TASK INSTRUCTIONS =>
Convert the listing from the line with "has width=465, height=261." to the line with "click(537, 178)" into a JSON list of strings, one string per line, with blank lines left out.
═════ LISTED RECORDS ═════
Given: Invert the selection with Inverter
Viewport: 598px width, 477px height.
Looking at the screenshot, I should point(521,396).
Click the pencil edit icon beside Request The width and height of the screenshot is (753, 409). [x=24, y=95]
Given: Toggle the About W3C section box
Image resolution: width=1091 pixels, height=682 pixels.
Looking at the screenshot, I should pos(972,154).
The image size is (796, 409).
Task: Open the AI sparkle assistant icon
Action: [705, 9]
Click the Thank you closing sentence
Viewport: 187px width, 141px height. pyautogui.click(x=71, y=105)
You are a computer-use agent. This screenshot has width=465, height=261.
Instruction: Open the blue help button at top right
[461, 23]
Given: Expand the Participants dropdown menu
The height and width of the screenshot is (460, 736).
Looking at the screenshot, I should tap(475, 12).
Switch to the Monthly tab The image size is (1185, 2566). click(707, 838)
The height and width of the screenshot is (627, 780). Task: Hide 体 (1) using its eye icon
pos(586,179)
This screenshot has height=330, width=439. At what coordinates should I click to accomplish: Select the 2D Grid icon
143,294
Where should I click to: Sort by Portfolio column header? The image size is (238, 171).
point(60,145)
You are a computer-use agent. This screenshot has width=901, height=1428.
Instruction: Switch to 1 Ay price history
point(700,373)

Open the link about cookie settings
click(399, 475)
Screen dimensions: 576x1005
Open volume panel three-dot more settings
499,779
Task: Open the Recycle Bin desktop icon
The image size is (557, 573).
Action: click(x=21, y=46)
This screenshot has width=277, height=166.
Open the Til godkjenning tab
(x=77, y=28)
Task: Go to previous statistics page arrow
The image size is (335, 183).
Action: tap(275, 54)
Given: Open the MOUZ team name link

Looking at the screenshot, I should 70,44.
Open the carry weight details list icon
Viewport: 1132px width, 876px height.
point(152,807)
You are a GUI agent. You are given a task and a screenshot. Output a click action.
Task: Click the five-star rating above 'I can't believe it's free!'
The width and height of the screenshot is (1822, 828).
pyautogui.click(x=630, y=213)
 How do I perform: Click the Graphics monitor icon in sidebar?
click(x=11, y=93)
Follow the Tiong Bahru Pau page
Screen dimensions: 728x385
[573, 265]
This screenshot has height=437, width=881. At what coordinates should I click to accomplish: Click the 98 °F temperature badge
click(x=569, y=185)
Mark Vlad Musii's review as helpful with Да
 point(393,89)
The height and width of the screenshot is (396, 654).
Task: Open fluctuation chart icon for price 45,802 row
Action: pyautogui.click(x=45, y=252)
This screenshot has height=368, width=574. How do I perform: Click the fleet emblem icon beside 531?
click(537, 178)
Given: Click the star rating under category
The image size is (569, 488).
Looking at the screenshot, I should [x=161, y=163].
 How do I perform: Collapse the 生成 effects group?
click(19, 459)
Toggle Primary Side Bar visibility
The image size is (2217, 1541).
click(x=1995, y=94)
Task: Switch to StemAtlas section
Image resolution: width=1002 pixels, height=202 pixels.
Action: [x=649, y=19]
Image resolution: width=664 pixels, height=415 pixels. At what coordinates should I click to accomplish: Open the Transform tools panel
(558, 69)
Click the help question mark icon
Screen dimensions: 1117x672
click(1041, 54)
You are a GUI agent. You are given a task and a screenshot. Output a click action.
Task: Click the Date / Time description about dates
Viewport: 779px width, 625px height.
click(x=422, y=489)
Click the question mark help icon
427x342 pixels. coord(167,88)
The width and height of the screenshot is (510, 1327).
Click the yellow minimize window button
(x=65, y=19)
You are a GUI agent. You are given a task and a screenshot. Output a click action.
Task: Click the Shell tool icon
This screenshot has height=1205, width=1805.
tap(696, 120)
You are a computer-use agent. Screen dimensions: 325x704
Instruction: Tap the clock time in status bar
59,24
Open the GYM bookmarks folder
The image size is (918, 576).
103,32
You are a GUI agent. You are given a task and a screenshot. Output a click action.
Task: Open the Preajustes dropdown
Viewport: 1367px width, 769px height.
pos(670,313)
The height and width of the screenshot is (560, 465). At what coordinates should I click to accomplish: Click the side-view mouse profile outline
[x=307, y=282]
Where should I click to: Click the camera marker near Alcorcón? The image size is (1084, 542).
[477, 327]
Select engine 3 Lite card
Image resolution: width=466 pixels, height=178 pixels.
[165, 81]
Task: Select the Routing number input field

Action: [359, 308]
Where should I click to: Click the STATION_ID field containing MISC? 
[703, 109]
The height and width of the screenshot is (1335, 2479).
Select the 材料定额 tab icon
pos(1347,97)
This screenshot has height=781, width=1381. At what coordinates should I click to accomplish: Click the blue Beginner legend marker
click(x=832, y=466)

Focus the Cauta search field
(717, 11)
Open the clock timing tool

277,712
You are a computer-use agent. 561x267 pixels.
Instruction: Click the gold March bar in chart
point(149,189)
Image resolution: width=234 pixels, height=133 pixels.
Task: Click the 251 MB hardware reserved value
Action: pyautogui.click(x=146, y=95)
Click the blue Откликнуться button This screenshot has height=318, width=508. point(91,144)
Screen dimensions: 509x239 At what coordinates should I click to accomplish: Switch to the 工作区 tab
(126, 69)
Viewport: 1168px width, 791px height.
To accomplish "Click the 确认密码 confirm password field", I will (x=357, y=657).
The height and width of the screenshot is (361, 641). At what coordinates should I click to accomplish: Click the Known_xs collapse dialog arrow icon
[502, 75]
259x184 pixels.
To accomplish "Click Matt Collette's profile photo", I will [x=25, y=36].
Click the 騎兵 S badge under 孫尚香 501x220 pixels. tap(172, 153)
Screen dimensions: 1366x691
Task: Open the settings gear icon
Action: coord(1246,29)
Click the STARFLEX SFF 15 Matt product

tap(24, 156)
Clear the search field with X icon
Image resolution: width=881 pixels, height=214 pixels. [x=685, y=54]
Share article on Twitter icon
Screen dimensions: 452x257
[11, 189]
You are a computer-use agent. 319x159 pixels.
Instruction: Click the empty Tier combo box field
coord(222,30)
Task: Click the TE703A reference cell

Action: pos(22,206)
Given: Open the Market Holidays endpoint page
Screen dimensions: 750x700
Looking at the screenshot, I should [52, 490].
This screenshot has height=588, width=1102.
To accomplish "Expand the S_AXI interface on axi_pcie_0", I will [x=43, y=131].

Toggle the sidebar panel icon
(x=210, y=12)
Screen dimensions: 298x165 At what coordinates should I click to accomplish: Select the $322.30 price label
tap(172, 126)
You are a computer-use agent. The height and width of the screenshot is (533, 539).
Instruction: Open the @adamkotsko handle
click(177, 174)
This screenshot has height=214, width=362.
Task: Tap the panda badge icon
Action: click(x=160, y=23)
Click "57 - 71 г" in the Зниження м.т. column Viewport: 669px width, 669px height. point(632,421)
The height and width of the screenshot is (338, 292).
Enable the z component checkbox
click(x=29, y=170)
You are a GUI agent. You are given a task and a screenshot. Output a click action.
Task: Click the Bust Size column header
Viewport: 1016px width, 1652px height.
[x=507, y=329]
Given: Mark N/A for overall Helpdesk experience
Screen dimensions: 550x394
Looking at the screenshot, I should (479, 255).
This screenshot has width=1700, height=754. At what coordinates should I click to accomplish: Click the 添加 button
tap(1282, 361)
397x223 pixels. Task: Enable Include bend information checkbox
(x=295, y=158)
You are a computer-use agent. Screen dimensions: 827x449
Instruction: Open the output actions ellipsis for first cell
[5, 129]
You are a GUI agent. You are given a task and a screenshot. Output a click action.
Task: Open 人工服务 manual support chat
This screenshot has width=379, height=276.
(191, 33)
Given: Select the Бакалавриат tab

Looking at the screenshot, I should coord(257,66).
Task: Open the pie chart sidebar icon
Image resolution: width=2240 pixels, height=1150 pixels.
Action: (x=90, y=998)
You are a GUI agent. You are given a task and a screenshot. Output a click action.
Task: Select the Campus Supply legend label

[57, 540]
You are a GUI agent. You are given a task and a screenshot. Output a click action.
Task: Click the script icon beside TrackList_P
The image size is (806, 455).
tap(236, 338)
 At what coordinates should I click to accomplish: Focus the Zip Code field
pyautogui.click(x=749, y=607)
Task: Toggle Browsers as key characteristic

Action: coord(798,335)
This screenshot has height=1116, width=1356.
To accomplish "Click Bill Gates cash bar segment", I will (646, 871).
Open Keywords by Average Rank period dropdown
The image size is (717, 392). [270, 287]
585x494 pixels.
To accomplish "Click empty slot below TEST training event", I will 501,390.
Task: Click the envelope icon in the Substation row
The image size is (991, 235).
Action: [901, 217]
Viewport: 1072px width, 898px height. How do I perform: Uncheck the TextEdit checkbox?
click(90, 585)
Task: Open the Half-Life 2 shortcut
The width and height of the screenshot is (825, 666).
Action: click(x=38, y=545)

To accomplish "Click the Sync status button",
═════
FULL ANSWER =>
[
  "You are a computer-use agent. This screenshot has width=465, height=261.",
  "Instruction: Open the blue help button at top right",
  "[461, 23]",
  "Given: Expand the Participants dropdown menu",
  "The height and width of the screenshot is (460, 736).",
  "Looking at the screenshot, I should tap(475, 12).",
  "Switch to the Monthly tab The image size is (1185, 2566). click(707, 838)",
  "The height and width of the screenshot is (627, 780). Task: Hide 体 (1) using its eye icon",
  "pos(586,179)",
  "This screenshot has height=330, width=439. At what coordinates should I click to accomplish: Select the 2D Grid icon",
  "143,294",
  "Where should I click to: Sort by Portfolio column header? The image size is (238, 171).",
  "point(60,145)",
  "You are a computer-use agent. This screenshot has width=901, height=1428.",
  "Instruction: Switch to 1 Ay price history",
  "point(700,373)",
  "Open the link about cookie settings",
  "click(399, 475)",
  "Screen dimensions: 576x1005",
  "Open volume panel three-dot more settings",
  "499,779",
  "Task: Open the Recycle Bin desktop icon",
  "The image size is (557, 573).",
  "Action: click(x=21, y=46)",
  "This screenshot has width=277, height=166.",
  "Open the Til godkjenning tab",
  "(x=77, y=28)",
  "Task: Go to previous statistics page arrow",
  "The image size is (335, 183).",
  "Action: tap(275, 54)",
  "Given: Open the MOUZ team name link",
  "Looking at the screenshot, I should 70,44.",
  "Open the carry weight details list icon",
  "Viewport: 1132px width, 876px height.",
  "point(152,807)",
  "You are a GUI agent. You are given a task and a screenshot. Output a click action.",
  "Task: Click the five-star rating above 'I can't believe it's free!'",
  "The width and height of the screenshot is (1822, 828).",
  "pyautogui.click(x=630, y=213)",
  " How do I perform: Click the Graphics monitor icon in sidebar?",
  "click(x=11, y=93)",
  "Follow the Tiong Bahru Pau page",
  "Screen dimensions: 728x385",
  "[573, 265]",
  "This screenshot has height=437, width=881. At what coordinates should I click to accomplish: Click the 98 °F temperature badge",
  "click(x=569, y=185)",
  "Mark Vlad Musii's review as helpful with Да",
  " point(393,89)",
  "The height and width of the screenshot is (396, 654).",
  "Task: Open fluctuation chart icon for price 45,802 row",
  "Action: pyautogui.click(x=45, y=252)",
  "This screenshot has height=368, width=574. How do I perform: Click the fleet emblem icon beside 531?",
  "click(537, 178)"
]